■ **HOW TO COMPLETE THIS TASK**:
From the entries below, output the line with "Churn (767, 468)" and each following line up to and including the line with "Status (1304, 1624)", exactly as written.

■ **AVAILABLE DATA**:
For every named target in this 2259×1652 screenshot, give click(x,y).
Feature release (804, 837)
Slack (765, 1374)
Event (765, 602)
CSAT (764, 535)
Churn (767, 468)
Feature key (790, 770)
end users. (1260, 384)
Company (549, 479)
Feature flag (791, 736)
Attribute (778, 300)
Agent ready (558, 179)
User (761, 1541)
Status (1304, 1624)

...

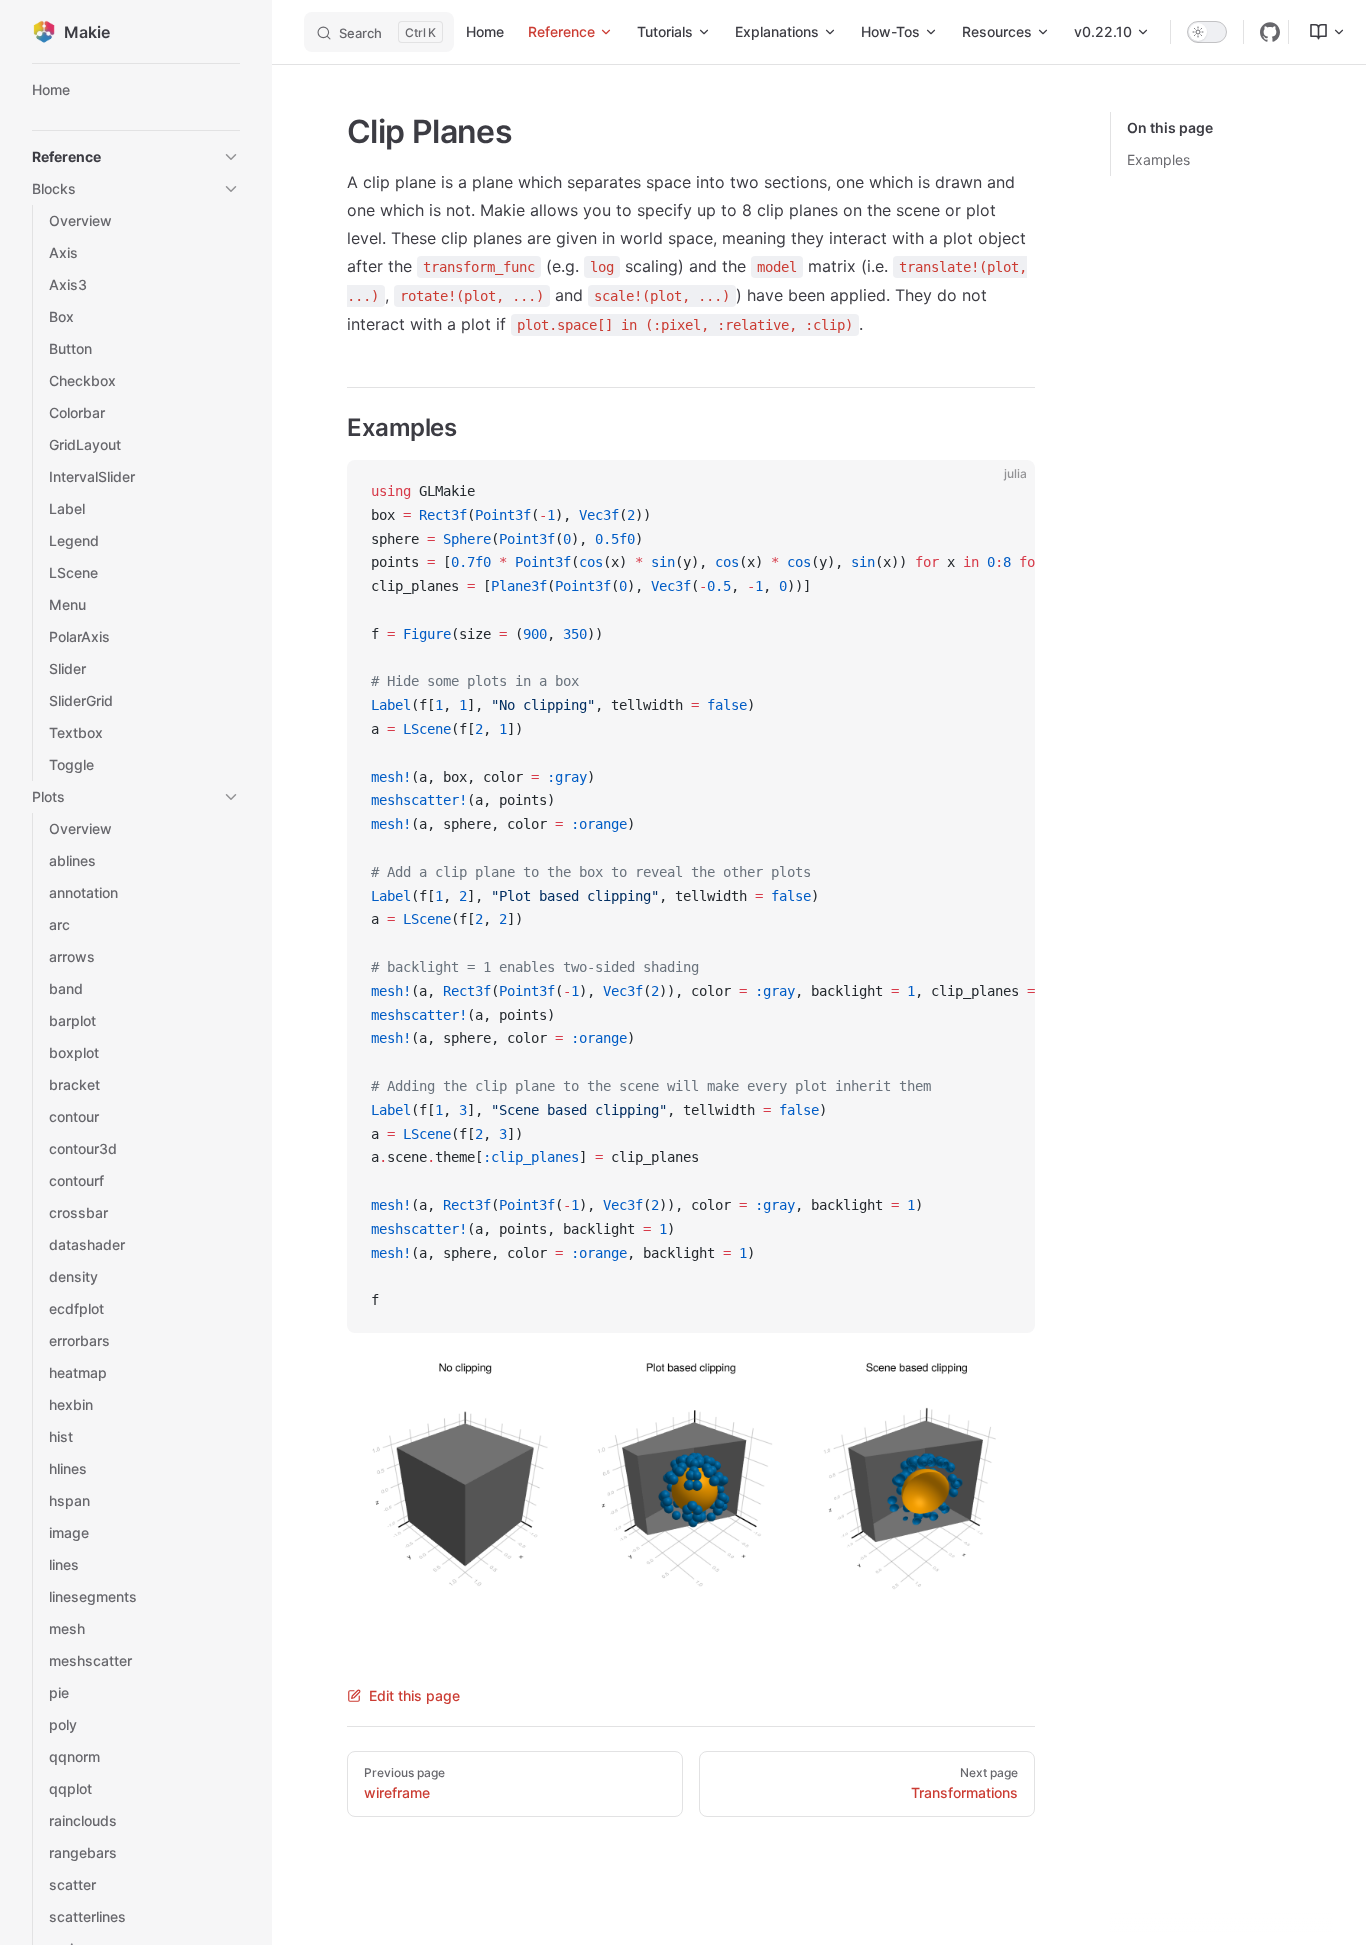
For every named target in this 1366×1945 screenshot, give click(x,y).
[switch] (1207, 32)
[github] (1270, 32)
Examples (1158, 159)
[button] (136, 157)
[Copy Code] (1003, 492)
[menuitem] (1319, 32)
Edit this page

■ **REPLY TO THE EXERCISE**:
Churn (767, 468)
Feature key (790, 770)
end users. (1260, 384)
Company (549, 479)
Feature flag (791, 736)
Attribute (778, 300)
Agent ready (558, 179)
User (761, 1541)
Status (1304, 1624)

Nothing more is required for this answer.